Tailoring hypothermia duration to ischemia duration may improve outcome from out-of-hospital cardiac arrest. We investigated the association between the hypothermia/ischemia ratio and functional outcome in a secondary analysis of data from the Resuscitation Outcomes Consortium Amiodarone, Lidocaine, or Placebo Study trial.
Cohort study of out-of-hospital cardiac arrest patients screened for Resuscitation Outcomes Consortium-Amiodarone, Lidocaine, or Placebo Study.
Multicenter study across North America.
Adult, nontraumatic, out-of-hospital cardiac arrest patients screened for Resuscitation Outcomes Consortium-Amiodarone, Lidocaine, or Placebo Study who survived to hospital admission and received targeted temperature management between May 2012 and October 2015.
Targeted temperature management in comatose survivors of out-of-hospital cardiac arrest. We defined hypothermia/ischemia ratio as total targeted temperature management time (initiation through rewarming) divided by calculated total ischemia time (approximate time of arrest [9-1-1 call or emergency medical services-witnessed] to return of spontaneous circulation).
The primary outcome was hospital survival with good functional status (modified Rankin Score, 0-3) at hospital discharge. We fitted logistic regression models to estimate the association between hypothermia/ischemia ratio and the primary outcome, adjusting for demographics, arrest characteristics, and Resuscitation Outcomes Consortium enrolling site. A total of 3,429 patients were eligible for inclusion, of whom 36.2% were discharged with good functional outcome. Patients had a mean age of 62.0 years (SD, 15.8), with 69.7% male, and 58.0% receiving lay-rescuer cardiopulmonary resuscitation. Median time to return of spontaneous circulation was 21.1 minutes (interquartile range, 16.1-26.9), and median duration of targeted temperature management was 32.9 hours (interquartile range, 23.7-37.8). A total of 2,579 had complete data and were included in adjusted regression analyses. After adjustment for patient characteristics and Resuscitation Outcomes Consortium site, a greater hypothermia/ischemia ratio was associated with increased survival with good functional outcome (odds ratio, 2.01; 95% CI, 1.82-2.23). This relationship, however, appears to be primarily driven by time to return of spontaneous circulation in this patient cohort.
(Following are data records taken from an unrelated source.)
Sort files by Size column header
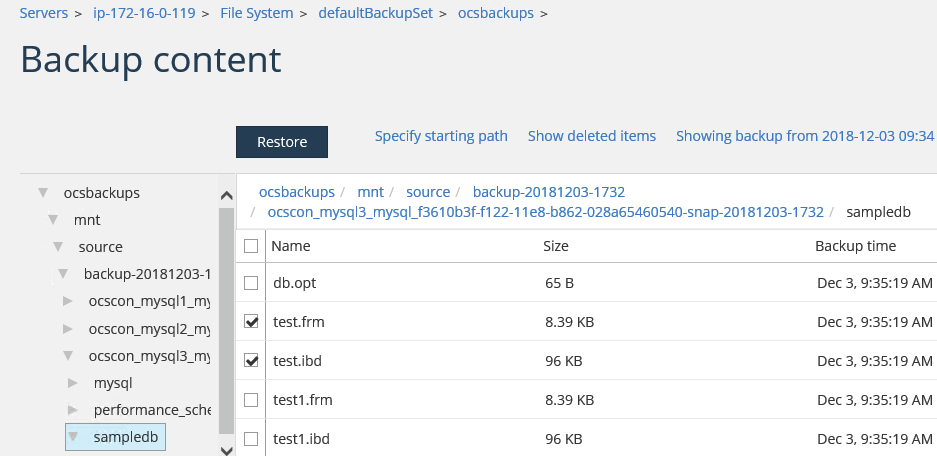This screenshot has width=937, height=456. click(556, 246)
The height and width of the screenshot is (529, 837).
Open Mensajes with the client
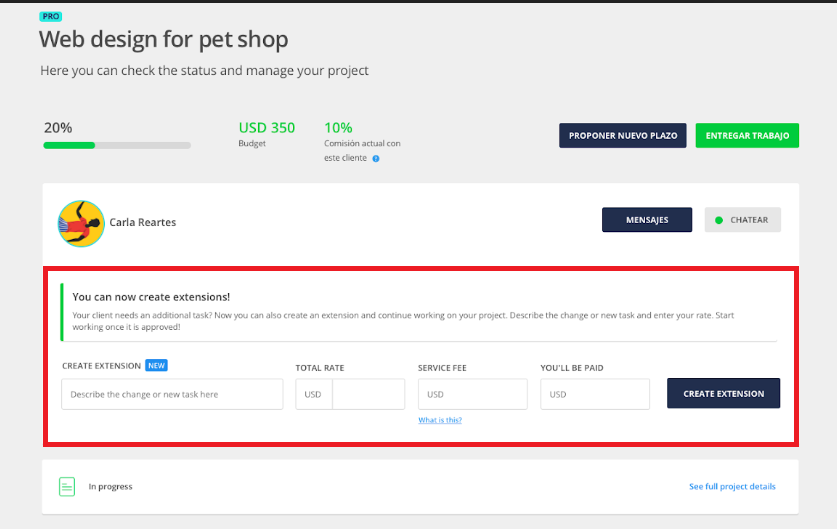[646, 220]
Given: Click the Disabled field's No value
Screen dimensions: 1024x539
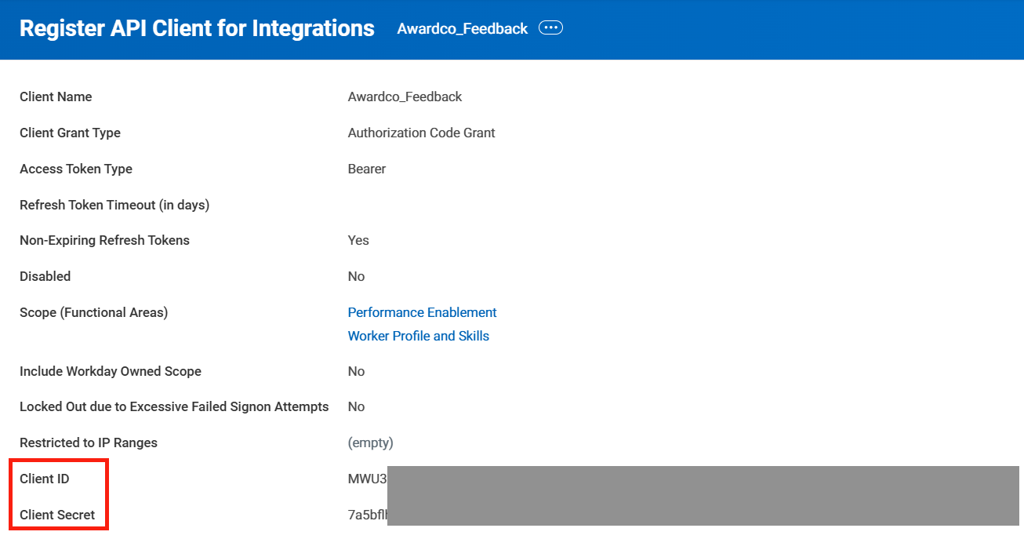Looking at the screenshot, I should tap(356, 276).
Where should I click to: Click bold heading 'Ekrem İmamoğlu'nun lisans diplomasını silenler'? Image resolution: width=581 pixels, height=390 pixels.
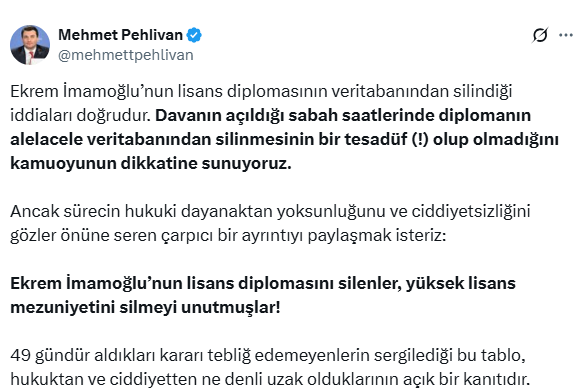263,283
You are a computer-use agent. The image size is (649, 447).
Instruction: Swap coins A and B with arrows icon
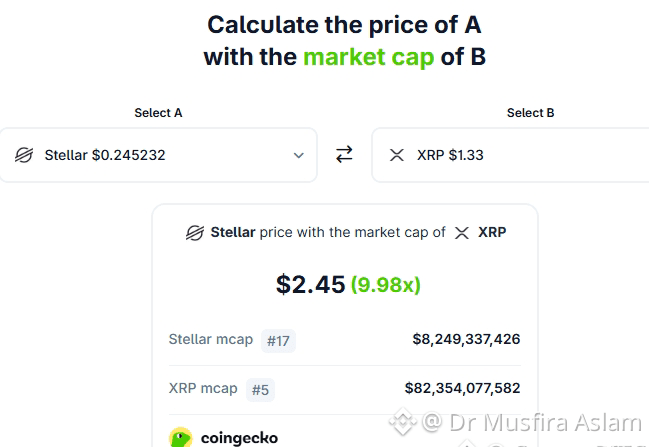pos(344,154)
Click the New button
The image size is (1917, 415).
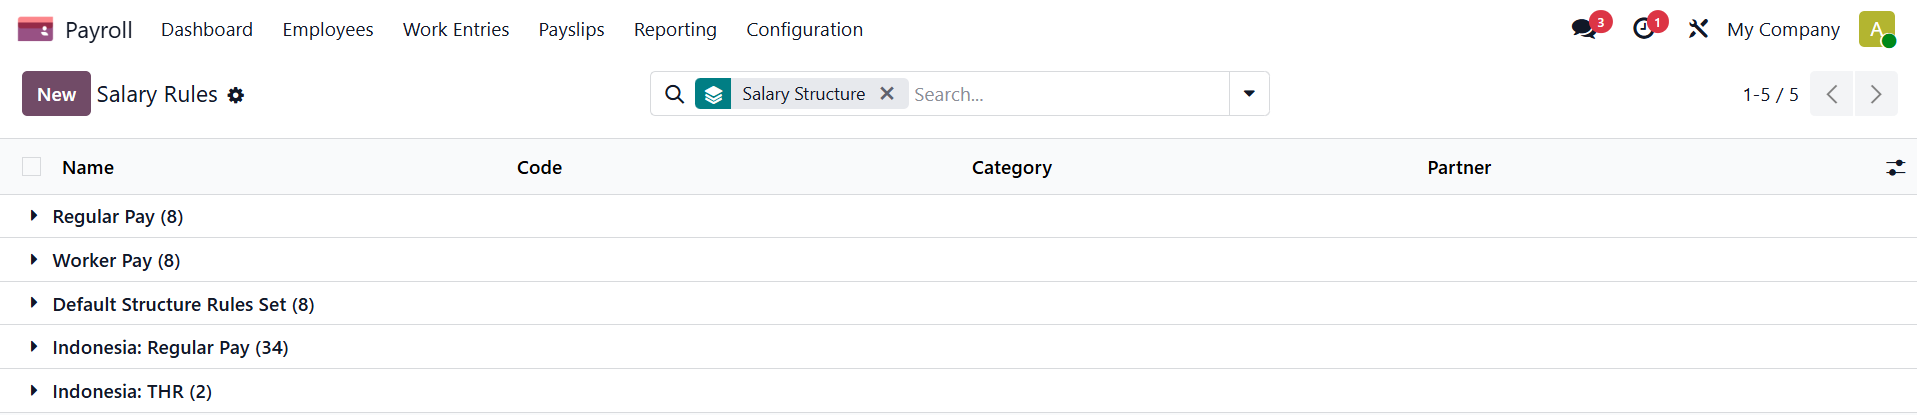[x=56, y=94]
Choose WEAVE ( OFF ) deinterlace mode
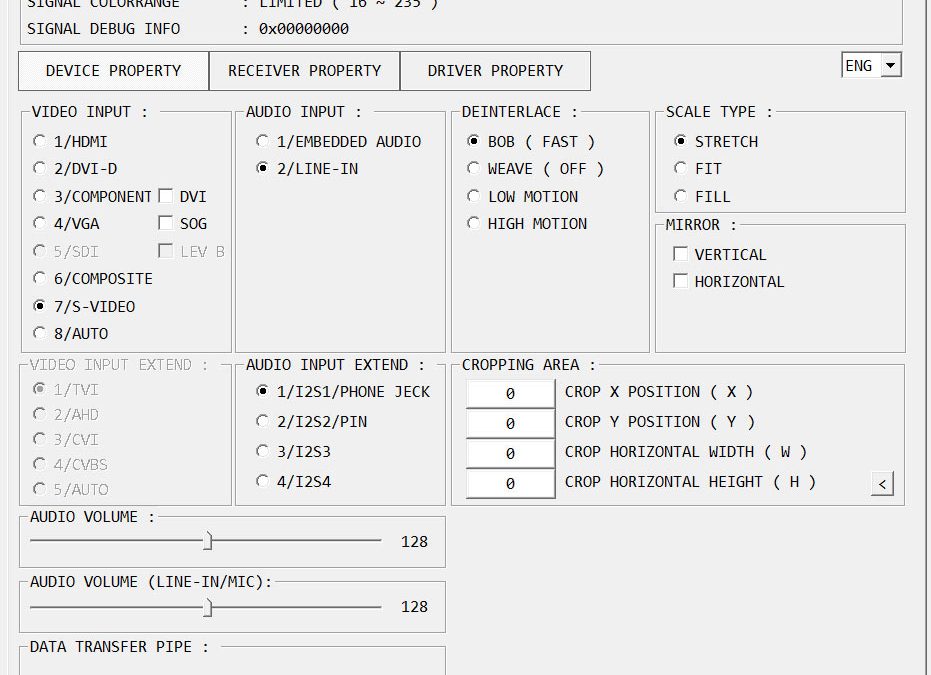The image size is (931, 675). [474, 169]
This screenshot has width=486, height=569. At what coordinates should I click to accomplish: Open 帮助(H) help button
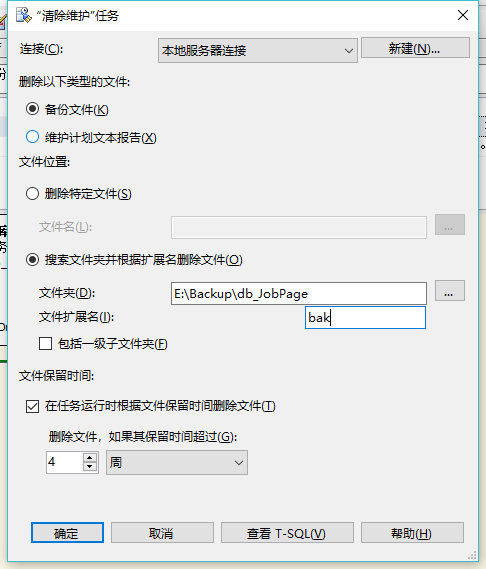(412, 533)
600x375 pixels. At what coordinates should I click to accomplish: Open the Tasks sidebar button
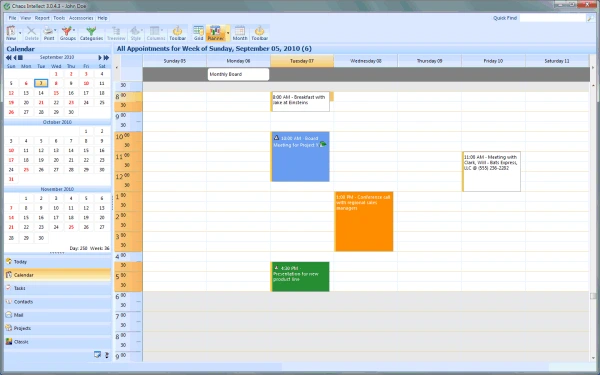click(57, 288)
Although a larger hypothermia/ischemia ratio was associated with good functional outcome after out-of-hospital cardiac arrest in this cohort, this association is primarily driven by duration of time to return of spontaneous circulation. Tailoring duration of targeted temperature management based on duration of time to return of spontaneous circulation or patient characteristics requires prospective study.
根据停搏时间来调整低温持续时间可能会改善院外心脏骤停患者的预后。我们通过复苏结果联盟胺碘酮、利多卡因或安慰剂研究试验的数据的二次分析来研究低温/停搏比值与功能结局之间的关系。
对院外心脏骤停患者进行复苏结果联盟胺碘酮、利多卡因或安慰剂研究的队列研究。
北美的多中心研究。
接受过院外心脏骤停后目标温度管理的成年、非创伤性、院外心脏骤停患者,并在 2012 年 5 月至 2015 年 10 月期间接受了目标温度管理,直至入院。
昏迷的院外心脏骤停幸存者的目标温度管理。我们将低温/停搏比值定义为总目标温度管理时间(从开始到复温)除以计算出的总停搏时间(大约是骤停时间[9-1-1 呼叫或急救人员见证]到自主循环恢复)。
主要结局是院外心脏骤停患者出院时具有良好的功能状态(改良 Rankin 评分,0-3)的生存率。我们拟合了逻辑回归模型来估计低温/停搏比值与主要结局之间的关系,调整了人口统计学、骤停特征和复苏结果联盟的纳入站点。共有 3429 名患者符合纳入标准,其中 36.2%出院时功能良好。患者的平均年龄为 62.0 岁(标准差,15.8),69.7%为男性,58.0%接受非专业人员心肺复苏。自主循环恢复的中位时间为 21.1 分钟(四分位间距,16.1-26.9),目标温度管理的中位时间为 32.9 小时(四分位间距,23.7-37.8)。共有 2579 人有完整的数据,并纳入了调整后的回归分析。在调整了患者特征和复苏结果联盟的站点后,更大的低温/停搏比值与院外心脏骤停后良好的功能结局生存率增加相关(比值比,2.01;95%置信区间,1.82-2.23)。然而,在这个患者队列中,这种关系主要是由自主循环恢复时间决定的。
尽管在该队列中,院外心脏骤停后更大的低温/停搏比值与良好的功能结局相关,但这种关联主要是由自主循环恢复时间决定的。根据自主循环恢复时间或患者特征来调整目标温度管理的持续时间需要前瞻性研究。